These tables had no plan and were 100% a child of creativity and necessity. In the Co-Lab’s old woodshop we used the rickety out-feed table for the table saw and a cobbled-together, very light, and unlevel table for assembling all of our projects. Needless to say, all of our members that utilized the woodshop were eager for a change.
When I started this project I knew we didn’t have much of a budget, The QC Co-Lab is a non-profit; however, we did have a large number of 2x4s and some very heavy Formica tabletops that we had inherited from the previous owners of the building. This meant that the whole assembly table could be built for the cost of just the fasteners which ended up just being regular pocket hole screws!
The build for this project ended up being fairly straight forward. I built the base that would support a shelf and then union two of the 4×4 Formica tops. I knew I was going to use pocket hole joinery for the majority of the project since it was what I had and didn’t need to look exceptionally nice. For the legs, I did end up using a dado that ran down the entire length of the 2×4 leg. I then seated another 2×4 into that dado making a kind of T shape. This gave the whole table way more rigidity and made me more confident in its ability to hold up to some abuse.

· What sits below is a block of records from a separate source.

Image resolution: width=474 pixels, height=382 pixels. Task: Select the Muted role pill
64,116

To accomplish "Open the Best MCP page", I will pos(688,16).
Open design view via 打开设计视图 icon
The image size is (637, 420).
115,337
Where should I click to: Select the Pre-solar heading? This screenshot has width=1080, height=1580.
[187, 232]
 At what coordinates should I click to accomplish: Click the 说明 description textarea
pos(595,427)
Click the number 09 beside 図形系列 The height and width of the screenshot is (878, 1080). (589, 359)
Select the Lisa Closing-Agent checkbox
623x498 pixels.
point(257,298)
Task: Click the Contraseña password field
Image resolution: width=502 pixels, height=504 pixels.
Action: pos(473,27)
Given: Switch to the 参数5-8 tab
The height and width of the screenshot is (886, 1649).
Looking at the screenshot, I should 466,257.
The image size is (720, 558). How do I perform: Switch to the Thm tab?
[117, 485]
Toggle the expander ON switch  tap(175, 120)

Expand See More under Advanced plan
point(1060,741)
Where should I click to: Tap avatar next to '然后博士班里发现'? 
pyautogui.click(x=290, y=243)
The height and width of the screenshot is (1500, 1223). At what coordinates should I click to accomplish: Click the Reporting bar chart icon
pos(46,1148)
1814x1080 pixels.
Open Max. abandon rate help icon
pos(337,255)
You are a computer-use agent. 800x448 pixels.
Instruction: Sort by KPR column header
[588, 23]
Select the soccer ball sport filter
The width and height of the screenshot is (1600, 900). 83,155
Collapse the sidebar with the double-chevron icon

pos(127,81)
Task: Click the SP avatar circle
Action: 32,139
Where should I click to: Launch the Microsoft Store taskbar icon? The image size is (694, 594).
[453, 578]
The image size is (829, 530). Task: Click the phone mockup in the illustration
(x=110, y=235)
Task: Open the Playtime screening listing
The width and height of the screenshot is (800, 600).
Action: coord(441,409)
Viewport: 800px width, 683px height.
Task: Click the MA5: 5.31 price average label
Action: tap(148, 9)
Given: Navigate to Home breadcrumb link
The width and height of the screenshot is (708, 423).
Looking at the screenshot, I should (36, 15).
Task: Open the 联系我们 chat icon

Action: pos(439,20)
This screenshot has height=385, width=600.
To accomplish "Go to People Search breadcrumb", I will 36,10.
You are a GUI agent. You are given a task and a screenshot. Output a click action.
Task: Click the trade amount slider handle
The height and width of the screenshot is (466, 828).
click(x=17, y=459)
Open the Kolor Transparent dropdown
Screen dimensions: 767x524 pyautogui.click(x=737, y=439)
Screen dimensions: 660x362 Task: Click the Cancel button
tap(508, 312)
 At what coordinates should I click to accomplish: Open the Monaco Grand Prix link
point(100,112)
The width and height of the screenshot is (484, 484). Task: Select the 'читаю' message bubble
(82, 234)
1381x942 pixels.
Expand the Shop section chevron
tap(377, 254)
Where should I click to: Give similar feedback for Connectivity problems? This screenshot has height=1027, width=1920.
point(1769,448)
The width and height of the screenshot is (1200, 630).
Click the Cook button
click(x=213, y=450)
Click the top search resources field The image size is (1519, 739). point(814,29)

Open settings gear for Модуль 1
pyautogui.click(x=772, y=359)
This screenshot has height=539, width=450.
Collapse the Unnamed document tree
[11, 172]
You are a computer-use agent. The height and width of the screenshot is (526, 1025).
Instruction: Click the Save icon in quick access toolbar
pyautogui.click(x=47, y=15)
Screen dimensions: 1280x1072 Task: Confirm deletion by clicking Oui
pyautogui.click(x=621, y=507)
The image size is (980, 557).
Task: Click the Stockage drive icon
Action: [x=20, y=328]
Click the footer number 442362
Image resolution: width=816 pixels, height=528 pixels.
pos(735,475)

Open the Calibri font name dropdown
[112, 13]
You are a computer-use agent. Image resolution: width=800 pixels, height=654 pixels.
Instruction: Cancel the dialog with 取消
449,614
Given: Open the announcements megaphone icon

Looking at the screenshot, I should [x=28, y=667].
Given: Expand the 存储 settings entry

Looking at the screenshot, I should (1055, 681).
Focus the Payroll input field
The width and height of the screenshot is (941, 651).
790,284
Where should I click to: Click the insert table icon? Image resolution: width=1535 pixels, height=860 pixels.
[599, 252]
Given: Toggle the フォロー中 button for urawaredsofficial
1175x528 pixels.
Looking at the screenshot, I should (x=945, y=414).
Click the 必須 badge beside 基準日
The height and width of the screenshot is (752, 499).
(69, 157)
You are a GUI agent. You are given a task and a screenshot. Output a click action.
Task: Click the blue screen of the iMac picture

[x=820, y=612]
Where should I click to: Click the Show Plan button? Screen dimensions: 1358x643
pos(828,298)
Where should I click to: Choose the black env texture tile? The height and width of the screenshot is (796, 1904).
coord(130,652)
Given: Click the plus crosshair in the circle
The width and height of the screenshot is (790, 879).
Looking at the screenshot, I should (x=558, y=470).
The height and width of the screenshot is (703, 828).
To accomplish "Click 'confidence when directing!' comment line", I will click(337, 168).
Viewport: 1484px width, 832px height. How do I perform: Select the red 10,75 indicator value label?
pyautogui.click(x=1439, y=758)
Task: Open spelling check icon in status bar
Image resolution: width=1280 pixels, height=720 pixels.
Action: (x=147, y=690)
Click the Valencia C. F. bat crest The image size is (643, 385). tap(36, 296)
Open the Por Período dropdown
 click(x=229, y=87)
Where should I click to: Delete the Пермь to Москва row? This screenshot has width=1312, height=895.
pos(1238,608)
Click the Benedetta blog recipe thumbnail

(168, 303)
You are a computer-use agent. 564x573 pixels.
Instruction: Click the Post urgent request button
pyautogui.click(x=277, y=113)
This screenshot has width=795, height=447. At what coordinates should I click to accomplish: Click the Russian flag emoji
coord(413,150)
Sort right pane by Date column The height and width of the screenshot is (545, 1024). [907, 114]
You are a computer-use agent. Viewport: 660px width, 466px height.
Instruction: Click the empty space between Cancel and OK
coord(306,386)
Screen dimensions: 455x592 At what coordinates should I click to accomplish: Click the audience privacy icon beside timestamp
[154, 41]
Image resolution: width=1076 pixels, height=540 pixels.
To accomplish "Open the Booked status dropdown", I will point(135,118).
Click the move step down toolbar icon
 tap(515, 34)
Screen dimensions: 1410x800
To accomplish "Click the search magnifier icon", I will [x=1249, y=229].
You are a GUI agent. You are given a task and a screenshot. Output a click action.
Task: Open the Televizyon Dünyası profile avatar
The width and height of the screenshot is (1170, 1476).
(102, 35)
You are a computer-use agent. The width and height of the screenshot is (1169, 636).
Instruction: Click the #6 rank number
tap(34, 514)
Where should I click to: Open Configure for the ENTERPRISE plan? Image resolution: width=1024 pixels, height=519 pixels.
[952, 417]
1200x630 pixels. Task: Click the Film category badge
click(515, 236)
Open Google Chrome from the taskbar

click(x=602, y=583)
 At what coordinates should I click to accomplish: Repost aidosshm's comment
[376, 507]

I do enjoy using reclaimed materials and keeping the budget low, but when it comes to shelves MDF is not the right material. About a week after I cut them and placed them on the table you could tell they had started to sag a bit. I am not that worried about it since I can just replace them with some cheap 3/4 ply when needed but, still should have considered it during the planning process of the build.
In addition to choosing the wrong material for the shelves, I also wish I would have built the base in a format that would have been easy to adapt drawers. These shelves are just horizontal surfaces that as in any shop, seem to always get filled with random items and sawdust.
These tables are going to be a living project and I am sure you will see the upgrades on here as they come. Here is a list of just some of the upgrades I have thought of in the time since I have built the tables.
- Bench vise with dog holes running down the length of the table.
- Paper roll holder/cutter for large glue-ups and paint jobs.
- integrated power or dust collection for sanding and finishing.
- Drawers instead of shelves to keep dust off of projects and tools
This was my first assembly table build and I learned a lot from it. My biggest take away is that all projects run smoother and end up with less rework and waste if you spend a little more time in the planning process. Additionally, I learned the pocket holes will do just about anything. I will be upgrading this table soon but I think this is a good frame to start working from.